L’agguato di ieri a Bruxelles, dopo l’assassinio del professore ad Arras, in Francia, e il martirio di un bambino in Illinois – per limitarci agli episodi degli ultimi giorni – allunga la catena del fanatismo islamico, ma anche anti-mussulmano, in Occidente. Senza rendercene conto, pure noi stiamo diventando cittadini di Gaza, come dei kibbutz violentati dal terrorismo di Hamas.
È il modello dell’orrore esportato sin dai dirottamenti aerei degli anni ’70, dalla strage di Settembre nero all’Olimpiade di Monaco sino agli attentati di Al Qaeda e dell’Isis. Per questo trovare una via d’uscita non è più un problema locale, confinato in Medioriente, ma globale. E siccome chi è passato una sola volta dai territori palestinesi sa perfettamente quanta povertà ci sia, e dunque i missili e l’aggressione di Israele sono stati finanziati certamente altrove, non ha più senso attendere altri eventi tragici prima di riaprire sul serio il tavolo della diplomazia. Tavolo di cui non c’è traccia dall’inizio della guerra tra Russia e Ucraina, se si fa eccezione per lo sforzo del solo Vaticano.

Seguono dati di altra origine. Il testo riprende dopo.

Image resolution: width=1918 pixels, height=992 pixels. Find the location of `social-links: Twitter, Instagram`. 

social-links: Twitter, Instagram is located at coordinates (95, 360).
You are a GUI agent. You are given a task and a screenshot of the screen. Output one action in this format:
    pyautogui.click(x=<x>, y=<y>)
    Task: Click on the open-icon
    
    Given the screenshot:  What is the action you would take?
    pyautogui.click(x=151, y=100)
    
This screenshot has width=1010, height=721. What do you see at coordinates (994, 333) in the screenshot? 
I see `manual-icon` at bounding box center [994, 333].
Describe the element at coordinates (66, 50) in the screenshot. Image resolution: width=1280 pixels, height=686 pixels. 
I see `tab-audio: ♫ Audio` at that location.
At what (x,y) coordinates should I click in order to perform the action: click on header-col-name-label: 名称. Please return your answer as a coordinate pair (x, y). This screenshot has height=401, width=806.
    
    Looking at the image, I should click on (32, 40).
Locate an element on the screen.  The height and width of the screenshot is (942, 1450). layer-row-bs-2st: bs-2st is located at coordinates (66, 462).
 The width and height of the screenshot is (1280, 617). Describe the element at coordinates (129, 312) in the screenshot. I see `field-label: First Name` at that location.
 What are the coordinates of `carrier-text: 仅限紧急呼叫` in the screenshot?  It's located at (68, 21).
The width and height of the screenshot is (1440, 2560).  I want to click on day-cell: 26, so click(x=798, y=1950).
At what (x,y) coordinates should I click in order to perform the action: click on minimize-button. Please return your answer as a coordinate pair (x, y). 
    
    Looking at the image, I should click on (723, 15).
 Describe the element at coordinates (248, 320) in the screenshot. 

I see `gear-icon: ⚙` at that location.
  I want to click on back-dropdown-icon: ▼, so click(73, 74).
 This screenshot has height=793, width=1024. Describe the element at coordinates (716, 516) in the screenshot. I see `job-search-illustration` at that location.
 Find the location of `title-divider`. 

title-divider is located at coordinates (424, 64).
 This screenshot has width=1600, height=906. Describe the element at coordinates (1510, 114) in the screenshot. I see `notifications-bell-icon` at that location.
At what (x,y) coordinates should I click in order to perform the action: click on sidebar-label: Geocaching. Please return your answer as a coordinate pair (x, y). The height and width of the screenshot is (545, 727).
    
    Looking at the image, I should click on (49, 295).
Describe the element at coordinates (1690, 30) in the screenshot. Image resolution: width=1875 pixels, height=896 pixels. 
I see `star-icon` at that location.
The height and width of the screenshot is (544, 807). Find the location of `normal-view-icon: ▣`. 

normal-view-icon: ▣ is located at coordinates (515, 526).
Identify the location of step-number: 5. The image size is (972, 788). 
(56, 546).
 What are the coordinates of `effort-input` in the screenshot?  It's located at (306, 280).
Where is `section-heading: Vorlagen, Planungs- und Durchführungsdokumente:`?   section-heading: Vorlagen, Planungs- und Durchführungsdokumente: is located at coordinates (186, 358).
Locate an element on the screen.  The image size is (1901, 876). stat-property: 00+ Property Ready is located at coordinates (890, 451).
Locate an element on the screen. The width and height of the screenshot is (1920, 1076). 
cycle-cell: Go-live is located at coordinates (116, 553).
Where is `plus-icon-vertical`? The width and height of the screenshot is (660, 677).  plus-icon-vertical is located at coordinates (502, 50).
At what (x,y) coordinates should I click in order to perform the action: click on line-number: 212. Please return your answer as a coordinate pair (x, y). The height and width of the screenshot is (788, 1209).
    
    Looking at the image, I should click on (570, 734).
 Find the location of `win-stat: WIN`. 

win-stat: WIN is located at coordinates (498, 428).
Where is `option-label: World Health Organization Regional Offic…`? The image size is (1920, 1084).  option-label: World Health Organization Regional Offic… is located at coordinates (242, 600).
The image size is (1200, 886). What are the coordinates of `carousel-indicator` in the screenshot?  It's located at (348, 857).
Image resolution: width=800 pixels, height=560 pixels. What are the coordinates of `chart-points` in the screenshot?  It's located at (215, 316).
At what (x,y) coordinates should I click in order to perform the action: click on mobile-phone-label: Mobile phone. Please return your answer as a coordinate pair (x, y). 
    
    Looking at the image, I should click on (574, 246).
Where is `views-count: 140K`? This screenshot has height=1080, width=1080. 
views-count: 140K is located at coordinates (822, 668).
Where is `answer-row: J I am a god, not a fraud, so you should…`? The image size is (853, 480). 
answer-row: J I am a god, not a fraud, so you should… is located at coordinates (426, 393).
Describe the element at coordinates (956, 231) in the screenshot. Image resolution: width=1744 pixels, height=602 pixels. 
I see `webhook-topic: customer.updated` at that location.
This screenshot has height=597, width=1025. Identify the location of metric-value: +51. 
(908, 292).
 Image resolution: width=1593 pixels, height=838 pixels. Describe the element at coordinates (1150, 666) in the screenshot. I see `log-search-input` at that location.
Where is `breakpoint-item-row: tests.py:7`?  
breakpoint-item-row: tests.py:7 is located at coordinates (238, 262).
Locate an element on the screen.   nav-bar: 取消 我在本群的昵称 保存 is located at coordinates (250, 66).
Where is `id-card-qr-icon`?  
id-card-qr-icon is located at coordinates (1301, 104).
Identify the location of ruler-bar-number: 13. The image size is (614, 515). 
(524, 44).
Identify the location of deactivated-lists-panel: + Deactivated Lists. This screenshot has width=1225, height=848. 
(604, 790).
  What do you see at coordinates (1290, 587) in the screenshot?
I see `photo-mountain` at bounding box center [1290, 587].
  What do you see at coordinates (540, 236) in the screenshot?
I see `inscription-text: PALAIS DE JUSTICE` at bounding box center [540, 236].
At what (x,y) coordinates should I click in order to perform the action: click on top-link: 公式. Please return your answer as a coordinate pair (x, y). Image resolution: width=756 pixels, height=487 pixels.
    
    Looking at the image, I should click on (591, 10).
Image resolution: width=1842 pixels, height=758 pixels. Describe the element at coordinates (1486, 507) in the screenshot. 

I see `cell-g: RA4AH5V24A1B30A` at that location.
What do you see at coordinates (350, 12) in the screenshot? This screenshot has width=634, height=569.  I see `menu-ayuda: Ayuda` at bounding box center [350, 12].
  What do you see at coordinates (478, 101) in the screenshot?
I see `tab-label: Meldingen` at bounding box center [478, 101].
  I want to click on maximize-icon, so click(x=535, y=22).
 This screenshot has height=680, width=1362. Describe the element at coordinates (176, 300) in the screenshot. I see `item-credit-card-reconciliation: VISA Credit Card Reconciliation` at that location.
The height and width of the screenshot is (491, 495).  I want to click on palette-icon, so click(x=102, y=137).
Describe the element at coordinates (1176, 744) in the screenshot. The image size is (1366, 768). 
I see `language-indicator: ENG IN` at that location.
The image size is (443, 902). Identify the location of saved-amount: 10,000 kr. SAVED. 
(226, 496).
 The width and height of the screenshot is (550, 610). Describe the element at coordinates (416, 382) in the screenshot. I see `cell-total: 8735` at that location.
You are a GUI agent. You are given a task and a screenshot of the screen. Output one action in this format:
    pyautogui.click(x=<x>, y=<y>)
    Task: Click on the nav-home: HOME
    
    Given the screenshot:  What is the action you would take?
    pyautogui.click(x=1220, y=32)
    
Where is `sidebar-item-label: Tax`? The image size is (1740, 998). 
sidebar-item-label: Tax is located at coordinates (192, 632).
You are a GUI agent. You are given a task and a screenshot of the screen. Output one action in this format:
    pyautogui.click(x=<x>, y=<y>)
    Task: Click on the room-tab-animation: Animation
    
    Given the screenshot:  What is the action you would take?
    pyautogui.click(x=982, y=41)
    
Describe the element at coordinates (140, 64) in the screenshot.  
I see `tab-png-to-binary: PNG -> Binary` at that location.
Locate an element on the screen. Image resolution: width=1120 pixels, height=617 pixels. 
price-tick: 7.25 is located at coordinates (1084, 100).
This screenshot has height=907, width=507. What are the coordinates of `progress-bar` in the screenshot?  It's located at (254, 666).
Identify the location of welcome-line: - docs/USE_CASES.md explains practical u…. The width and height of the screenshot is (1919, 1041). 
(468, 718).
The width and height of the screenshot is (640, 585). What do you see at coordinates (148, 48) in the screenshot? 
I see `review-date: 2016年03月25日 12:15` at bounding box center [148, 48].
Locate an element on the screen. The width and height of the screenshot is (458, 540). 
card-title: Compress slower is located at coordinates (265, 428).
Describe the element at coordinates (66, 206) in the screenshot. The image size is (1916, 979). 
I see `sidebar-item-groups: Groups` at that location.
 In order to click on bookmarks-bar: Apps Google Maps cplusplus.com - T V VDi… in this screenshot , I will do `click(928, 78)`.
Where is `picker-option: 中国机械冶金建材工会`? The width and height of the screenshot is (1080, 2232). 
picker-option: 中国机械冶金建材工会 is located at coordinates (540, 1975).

Ieri notte (ora italiana) l’Onu si è spaccata su due documenti talmente generici da non servire a nulla, e nulla è più emblematico del disimpegno su un qualunque progetto di pace rispetto all’ipotesi in crescita di un ritiro della missione dei caschi blu nel sud del Libano. Di fronte al disastro, insomma, sappiamo solo dare armi, fuggire e sperare nello stellone, perché si scannino da altre parti e mai in Italia. Ma un’escalation come quella in atto non si fermerà in Palestina, e se la vendetta di Tel Aviv sarà cieca e brutale l’effetto si allargherà a macchia d’olio, senza risparmiare nessuno.
Per questo non c’è alternativa a cambiare rotta, chiedendo ai governi di intraprendere un percorso di Pace, e non per darla vinta ai tagliagole, o per negare minimamente il diritto di Israele di esistere, o nel caso di Kiev di difendersi, ma perché si possa coesistere tutti, fermando una spirale di violenza in cui anche noi rischiamo seriamente di precipitare. Un finale tragico da cui non si scappa restando alla finestra a guardare.